■ **Set of tasks**
(a) In the RMXP game-making guide below, which folder are sprites imported into?
(b) Transcribe everything in the RMXP game-making guide below from "Create new maps" down to "setting you want.".

Text excerpt Start Marker

Open RMXP and start a new project. Click "Tools" and then "Materialbase" to open the materialbase, which is where all your graphics and sound files are stored.
Click "Battlers" and then "Import." Go to the drive where you're storing your "Pokemon" images and import all the battler graphics you want to use. To ensure that you don't import the background as well, click on it with left mouse button. This tells RMXP not to import that colour, but instead only the battler image.
Import other resources that you have, such as midi files and sprites, into their appropriate folders. Midis go under "audio/BGM" while sprites go under "characters."
Click "Close" to close your database window.
Click "Tools" and then "Database" to open your game's database. This is where you combine the resources from your resources base into actual game elements such as enemies and characters.
Select the "Actors" tab and then click "Change Maximum." Pokemon games always feature an enormous cast of characters, as players can collect dozens of monsters to fight on their side. Enter the number of characters and monsters that you want to be in your party.
Fill out the statistics for your Pokemon and human characters, such as Ash. "MaxHP" determines how much your character can get hit, while "MaxSP" determines how much he can use special abilities before becoming exhausted. "Str" is how powerful he is with physical attacks and "Int" determines the potency of his magical attacks. "Agl" affects how easily he can dodge attacks and "Dex" determines how readily he can hit his enemy. After filling out the stats, double-click the boxes beneath "Character Graphic" and "Battler Graphic" to assign images from your materials base.
Select the "Enemies" tab and fill out the statistics for the enemies. Since this is a "Pokemon" game, that means that the enemies will be identical to the "Pokemon" under your "Actors" tab. Assign them statistics equal to those of a "Pokemon" you can recruit.
Click the "Troops" tab and assign enemy "Pokemon" to them. When players have random encounters in the game, they will encounter these troops, which can be composed of a single "Pokemon" if you choose. Click "OK" to close the database.
Create new maps by right-clicking on the window in the bottom left-hand corner and selecting "New Map." You can use different map themes, such as "Snow Town" or "Grasslands," depending on what type of setting you want.
Place images in the map by selecting them from the window in the top left and then click on where you want them on the game map. You can rotate between three layers, each overlaying the one before it. This allows you to create layered maps, such as trees amongst fields of grass.
Select the "Events" layer and then right-click on one of the maps. Select "New Event." Under "List of Event Commands," right-click and select "Insert." From this menu, you can crate a variety of game events, such as dialogue text boxes, changes to the music, enemy encounters and scripted movement. Once you've filled out your material base and database, this will be the backbone of your "Pokemon" game project.

Text excerpt End Marker
Data excerpt Start Marker

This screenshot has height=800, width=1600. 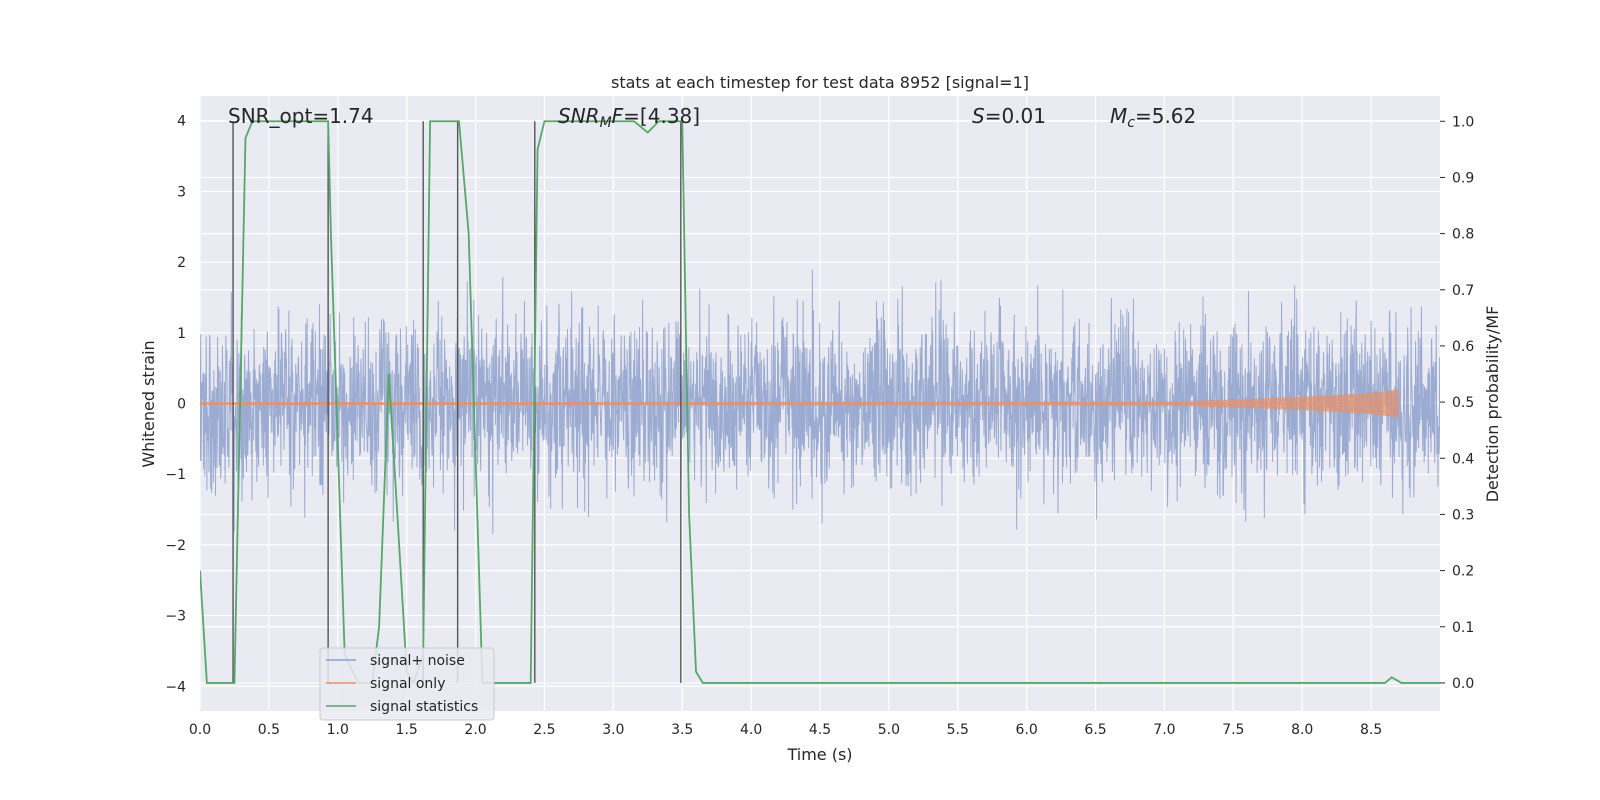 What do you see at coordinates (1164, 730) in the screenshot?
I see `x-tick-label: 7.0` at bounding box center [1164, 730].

Data excerpt End Marker

■ **Task answers**
(a) Sprites go under "characters."

(b)
Create new maps by right-clicking on the window in the bottom left-hand corner and selecting "New Map." You can use different map themes, such as "Snow Town" or "Grasslands," depending on what type of setting you want.